动态规划,这次还自己写了个快排。
f[i][j]表示前i本中已经选了j本,并且最后一本选的是i时的最优值。
动规方程:f[i][j]=min{f[k][j-1]+abs(book[i].width-book[k].width);k<i}。
边界:f[i][0]=0,f[i][i]=sum{abs(book[j].width-book[j+1].width);j<i},f[i][j]=oo(j>i)。
最后的答案:min{f[i][n-k]}
CODE:
/*
AUTHOR: Su Jiao
DATE: 2010-7-24
DESCRIPTION:
动态规划 专练
http://www.rqnoj.cn/Problem_225.html
[JSOI2007]书本整理
*/
#include <stdio.h>
#include <stdlib.h>
const int oo=(~0u)>>2;
const int MAXN=100;
struct Book{int h,w;};
int n,k;
Book book[MAXN+2];
int f[MAXN+2][MAXN+2];
void quick_sort(int L,int R)
....................
▶ [待解问题]:
1. 把上面讲书本整理动态规划的文字一字不差地重复一遍。
2. 将下面的全部条目逐字照抄出来,答案里不要放图片。

▶ [任务输入]:
....................
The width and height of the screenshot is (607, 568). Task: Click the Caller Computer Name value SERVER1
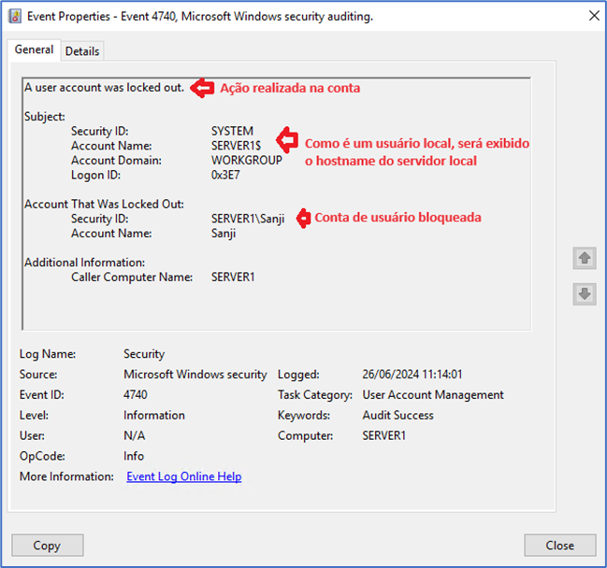tap(233, 277)
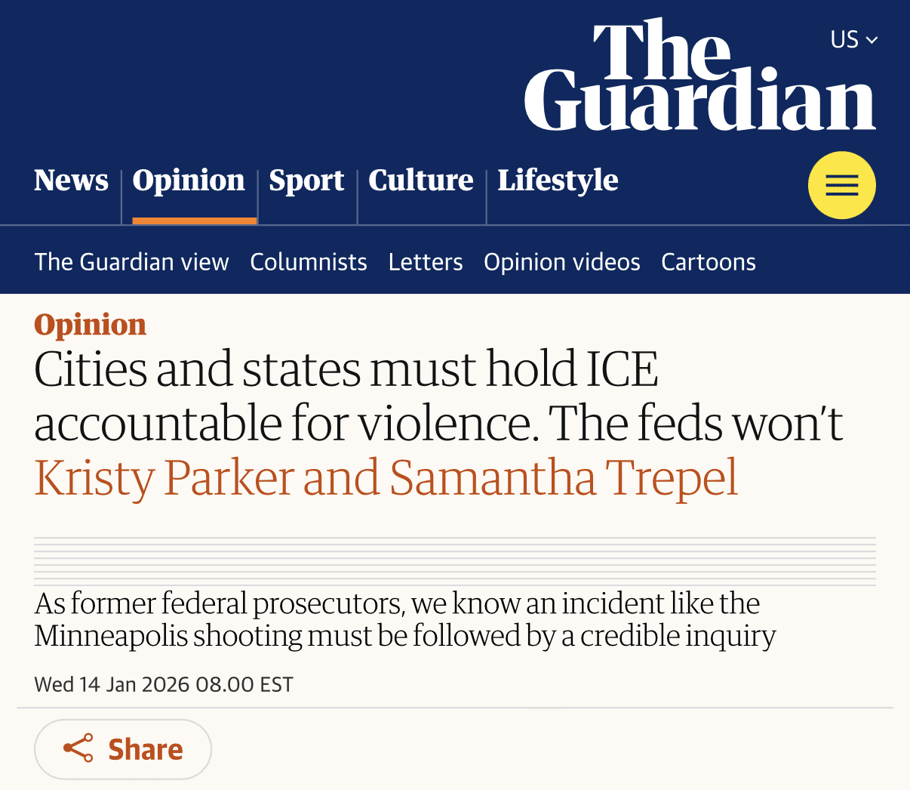
Task: Click the standfirst about former federal prosecutors
Action: (404, 619)
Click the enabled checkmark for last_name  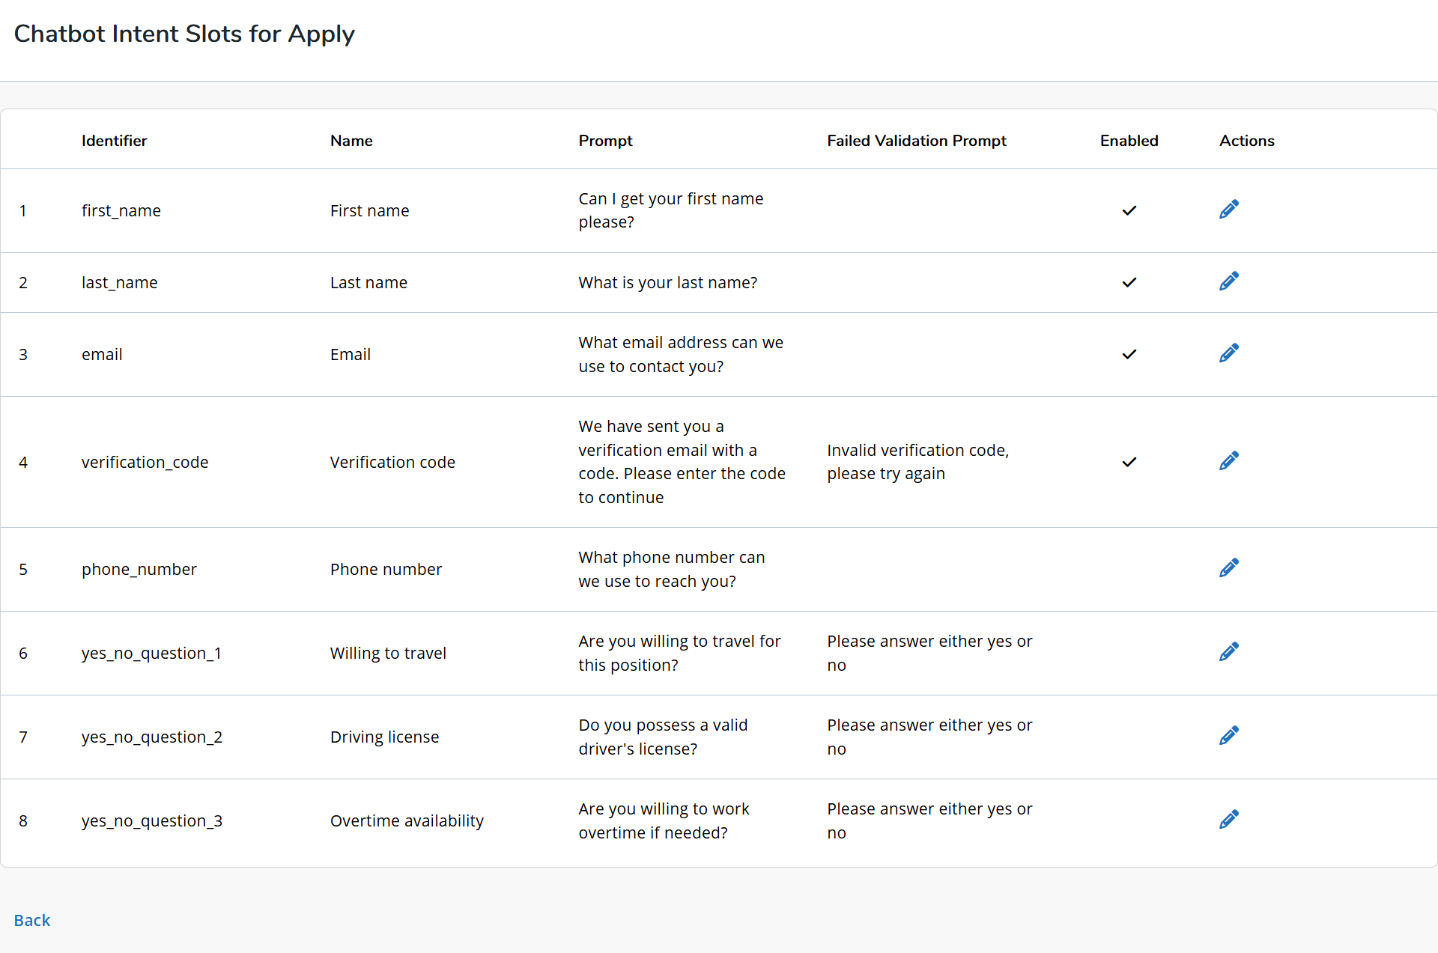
....................
▶ [已解问题]:
1.
动态规划,这次还自己写了个快排。
f[i][j]表示前i本中已经选了j本,并且最后一本选的是i时的最优值。
动规方程:f[i][j]=min{f[k][j-1]+abs(book[i].width-book[k].width);k<i}。
边界:f[i][0]=0,f[i][i]=sum{abs(book[j].width-book[j+1].width);j<i},f[i][j]=oo(j>i)。
最后的答案:min{f[i][n-k]}
CODE:
/*
AUTHOR: Su Jiao
DATE: 2010-7-24
DESCRIPTION:
动态规划 专练
http://www.rqnoj.cn/Problem_225.html
[JSOI2007]书本整理
*/
#include <stdio.h>
#include <stdlib.h>
const int oo=(~0u)>>2;
const int MAXN=100;
struct Book{int h,w;};
int n,k;
Book book[MAXN+2];
int f[MAXN+2][MAXN+2];
void quick_sort(int L,int R)

2.
The width and height of the screenshot is (607, 568). Task: Click the Caller Computer Name value SERVER1
tap(233, 277)
Task: Click the standfirst about former federal prosecutors
Action: (404, 619)
Click the enabled checkmark for last_name  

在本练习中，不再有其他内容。